Осталась одна капля любви,

как её разделить на долгую-долгую жизнь,

разве что выплеснуть в первом глотке.

Но это нельзя, такое не любовь,

а самоупоение.

И люди это знают, когда горбатятся на земле.

Заматеревают в корень.

Делаются отдельными, злыми и жалостливыми.
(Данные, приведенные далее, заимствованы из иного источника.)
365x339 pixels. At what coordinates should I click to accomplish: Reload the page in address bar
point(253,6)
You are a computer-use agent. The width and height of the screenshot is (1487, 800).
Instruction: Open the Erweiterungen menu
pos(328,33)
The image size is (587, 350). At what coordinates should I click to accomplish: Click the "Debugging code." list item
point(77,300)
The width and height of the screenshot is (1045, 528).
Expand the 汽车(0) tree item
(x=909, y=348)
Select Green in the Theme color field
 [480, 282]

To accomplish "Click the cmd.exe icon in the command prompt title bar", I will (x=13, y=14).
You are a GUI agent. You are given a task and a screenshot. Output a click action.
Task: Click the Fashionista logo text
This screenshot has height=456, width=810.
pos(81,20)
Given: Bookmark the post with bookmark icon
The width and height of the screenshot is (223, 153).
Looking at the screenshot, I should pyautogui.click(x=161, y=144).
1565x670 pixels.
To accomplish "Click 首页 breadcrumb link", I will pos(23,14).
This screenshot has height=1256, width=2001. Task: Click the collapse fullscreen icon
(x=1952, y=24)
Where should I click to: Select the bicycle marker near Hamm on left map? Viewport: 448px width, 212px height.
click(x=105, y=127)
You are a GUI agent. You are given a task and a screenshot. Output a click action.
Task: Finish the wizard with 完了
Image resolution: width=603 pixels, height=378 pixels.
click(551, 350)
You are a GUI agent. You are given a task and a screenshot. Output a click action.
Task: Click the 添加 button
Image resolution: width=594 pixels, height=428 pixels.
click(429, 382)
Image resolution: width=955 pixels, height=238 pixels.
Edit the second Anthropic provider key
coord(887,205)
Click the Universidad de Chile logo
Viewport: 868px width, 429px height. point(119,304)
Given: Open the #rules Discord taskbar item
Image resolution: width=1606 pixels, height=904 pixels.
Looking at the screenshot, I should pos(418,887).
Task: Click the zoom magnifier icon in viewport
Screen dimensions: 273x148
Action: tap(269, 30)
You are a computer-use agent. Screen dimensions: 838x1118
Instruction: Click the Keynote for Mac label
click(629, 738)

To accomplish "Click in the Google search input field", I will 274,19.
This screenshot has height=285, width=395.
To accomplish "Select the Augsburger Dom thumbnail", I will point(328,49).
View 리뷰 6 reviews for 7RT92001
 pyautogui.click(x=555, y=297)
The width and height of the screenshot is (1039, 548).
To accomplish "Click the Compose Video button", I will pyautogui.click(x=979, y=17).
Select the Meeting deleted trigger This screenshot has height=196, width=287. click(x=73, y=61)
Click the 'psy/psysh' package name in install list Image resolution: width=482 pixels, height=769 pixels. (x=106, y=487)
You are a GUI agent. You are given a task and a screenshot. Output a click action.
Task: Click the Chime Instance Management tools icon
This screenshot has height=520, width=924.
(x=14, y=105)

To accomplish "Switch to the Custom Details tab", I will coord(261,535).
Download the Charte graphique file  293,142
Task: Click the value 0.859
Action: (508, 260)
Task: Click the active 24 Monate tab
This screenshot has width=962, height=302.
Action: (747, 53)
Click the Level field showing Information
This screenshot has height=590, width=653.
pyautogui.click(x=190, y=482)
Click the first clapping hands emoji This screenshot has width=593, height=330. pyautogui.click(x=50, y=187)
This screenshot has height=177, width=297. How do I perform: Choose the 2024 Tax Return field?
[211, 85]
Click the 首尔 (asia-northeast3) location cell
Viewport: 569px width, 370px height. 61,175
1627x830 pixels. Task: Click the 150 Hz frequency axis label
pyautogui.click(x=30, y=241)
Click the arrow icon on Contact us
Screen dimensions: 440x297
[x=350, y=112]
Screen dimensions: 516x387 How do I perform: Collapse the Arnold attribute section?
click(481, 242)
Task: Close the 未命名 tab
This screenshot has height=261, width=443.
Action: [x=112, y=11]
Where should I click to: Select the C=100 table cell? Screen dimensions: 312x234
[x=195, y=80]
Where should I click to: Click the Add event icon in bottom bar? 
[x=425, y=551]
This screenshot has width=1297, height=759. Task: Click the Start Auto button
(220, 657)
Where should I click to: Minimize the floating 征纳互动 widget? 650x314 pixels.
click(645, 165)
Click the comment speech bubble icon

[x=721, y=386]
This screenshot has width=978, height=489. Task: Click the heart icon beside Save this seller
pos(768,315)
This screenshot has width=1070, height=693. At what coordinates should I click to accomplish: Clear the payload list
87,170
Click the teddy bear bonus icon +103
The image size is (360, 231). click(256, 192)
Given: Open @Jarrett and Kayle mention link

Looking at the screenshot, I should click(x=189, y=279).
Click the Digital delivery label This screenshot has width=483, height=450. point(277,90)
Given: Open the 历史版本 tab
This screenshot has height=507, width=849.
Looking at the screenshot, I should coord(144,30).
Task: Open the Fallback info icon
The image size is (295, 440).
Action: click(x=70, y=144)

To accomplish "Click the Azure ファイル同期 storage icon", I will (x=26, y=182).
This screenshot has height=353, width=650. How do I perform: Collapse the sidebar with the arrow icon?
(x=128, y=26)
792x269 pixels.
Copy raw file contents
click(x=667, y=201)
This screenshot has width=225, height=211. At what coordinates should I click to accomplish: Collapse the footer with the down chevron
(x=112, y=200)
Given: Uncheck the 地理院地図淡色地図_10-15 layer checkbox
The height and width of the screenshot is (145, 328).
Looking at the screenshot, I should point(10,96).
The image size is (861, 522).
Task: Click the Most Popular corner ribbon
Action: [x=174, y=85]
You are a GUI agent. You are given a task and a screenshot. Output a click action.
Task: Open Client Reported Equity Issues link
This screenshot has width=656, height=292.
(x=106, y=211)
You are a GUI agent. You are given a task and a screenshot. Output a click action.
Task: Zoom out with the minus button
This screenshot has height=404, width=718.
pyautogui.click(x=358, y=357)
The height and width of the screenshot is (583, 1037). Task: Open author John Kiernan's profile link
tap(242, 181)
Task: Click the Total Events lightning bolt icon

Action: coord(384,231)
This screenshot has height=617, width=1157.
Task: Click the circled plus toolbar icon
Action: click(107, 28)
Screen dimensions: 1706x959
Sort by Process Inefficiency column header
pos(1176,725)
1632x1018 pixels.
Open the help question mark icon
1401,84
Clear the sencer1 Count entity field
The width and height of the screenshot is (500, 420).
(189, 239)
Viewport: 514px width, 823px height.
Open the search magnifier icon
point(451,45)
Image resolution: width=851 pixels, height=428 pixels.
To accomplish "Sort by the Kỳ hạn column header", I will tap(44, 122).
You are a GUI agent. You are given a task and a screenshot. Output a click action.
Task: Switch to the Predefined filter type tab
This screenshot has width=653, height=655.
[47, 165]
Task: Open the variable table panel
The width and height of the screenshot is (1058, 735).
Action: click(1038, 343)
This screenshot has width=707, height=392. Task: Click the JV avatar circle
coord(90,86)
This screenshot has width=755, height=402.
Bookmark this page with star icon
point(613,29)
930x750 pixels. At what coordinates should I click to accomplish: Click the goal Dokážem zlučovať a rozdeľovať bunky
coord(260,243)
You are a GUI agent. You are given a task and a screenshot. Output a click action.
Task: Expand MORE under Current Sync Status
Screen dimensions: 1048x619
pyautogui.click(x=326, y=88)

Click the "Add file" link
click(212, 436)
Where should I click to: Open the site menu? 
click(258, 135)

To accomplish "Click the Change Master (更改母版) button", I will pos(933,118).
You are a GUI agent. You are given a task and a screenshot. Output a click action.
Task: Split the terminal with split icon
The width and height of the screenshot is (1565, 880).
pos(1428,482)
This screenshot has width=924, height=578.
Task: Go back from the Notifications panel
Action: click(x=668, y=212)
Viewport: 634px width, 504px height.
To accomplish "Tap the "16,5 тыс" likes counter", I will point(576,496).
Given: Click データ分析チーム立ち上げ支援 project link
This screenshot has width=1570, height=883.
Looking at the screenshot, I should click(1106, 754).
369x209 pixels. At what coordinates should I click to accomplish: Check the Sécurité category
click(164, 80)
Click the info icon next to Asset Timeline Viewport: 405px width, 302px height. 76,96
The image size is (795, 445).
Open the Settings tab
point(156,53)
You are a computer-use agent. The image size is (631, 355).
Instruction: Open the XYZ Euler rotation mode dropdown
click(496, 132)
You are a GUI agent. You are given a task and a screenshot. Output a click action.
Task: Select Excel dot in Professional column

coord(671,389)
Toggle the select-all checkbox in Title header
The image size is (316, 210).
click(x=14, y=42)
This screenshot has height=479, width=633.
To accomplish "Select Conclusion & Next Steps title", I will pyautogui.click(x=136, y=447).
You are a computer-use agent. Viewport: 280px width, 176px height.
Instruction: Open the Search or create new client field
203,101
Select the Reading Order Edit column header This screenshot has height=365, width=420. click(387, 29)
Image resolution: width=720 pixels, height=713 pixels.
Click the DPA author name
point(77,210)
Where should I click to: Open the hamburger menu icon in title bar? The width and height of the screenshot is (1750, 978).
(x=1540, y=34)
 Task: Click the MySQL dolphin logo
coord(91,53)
Такими уйдут уже, всех простив,

передо всеми попросив прощения.

 

      3.

 

О священная минута казни,

ты не состоятельна перед новым шагом,

кто его сделает, кто его сделает.

Как надо бояться жизни,

как надо сторониться людей,

как надо любить природу свою,

чтобы сделать его, этот шаг.

Запрокинуть руки, упасть на землю,

смешаться с прахом,

думать, помнить, понять.

Ты не один на земле,

ты не один,

не один.

Это ты, твоё, этот сброд и хлам.

Это твоя чистая слеза:

пот поколения

в крови зачатия,

в слизи семени,

в блуде эпохи.

Восстающее семя жизни.

Новое солнце рядом с прежним,

ещё невидимое, уже не видное.

Неневинное солнце памяти.

Ещё усилие, оно поднимется

над нашими головами,

из наших голов построенное.

О нежный ребёнок, тронь своим оком коснящим

нас, костерящих твоё рождение.

 

      4.

 

Так жизнь позвала,

как долго я ждал

этой смерти,

этого рождения.

Новая судьба, бабушка,

ты освобождаешь своё место.

Только бы не потерять твой свет.

Живая звезда живёт и ждёт,

когда же уже её позовут,

потребуют даже на землю гнилую,

прогнившую потом и солью, и кровью,

пропитанную семенем поколения

одного, другого, третьего.

И так до бесконечности.

Когда же судьба достигнет нас

со своим ударом в руке?

И вот удар камнем по темени,

звезда ли упала, родилась ли новая.

Мы летим сквозь фиолетовый свист ветра,

мы делаем ногами шаги, толкая.

Но когда-то и к нам притронется

нежное дитя пальцем холодным.

Кто ты, смерть, чего тебе надобно,

будет спросить уже некому.

 

      5.

 

А нам ответят: это видите.

И мы ответим: это видим.

Ну тогда ступайте, скажите повести

никому, былью подросшей совести.

Вы видите, как на былинках, на ковыле

играет этот ребёнок невесомый.

Он, может, и розовый, и брюхо у него есть,

и пачкает пелёнки жёлтым,

да показать некому.

Зато не держит дулю в кармане,

когда к нему разевают рты

как рвы пичуги, прорехи, падали.

Проросшей земли стебли и горла.

Мол, что-то надо, а что, Бог весть.

 

      6.

 

И слово “умерла”, может, самое благонадёжное из слов.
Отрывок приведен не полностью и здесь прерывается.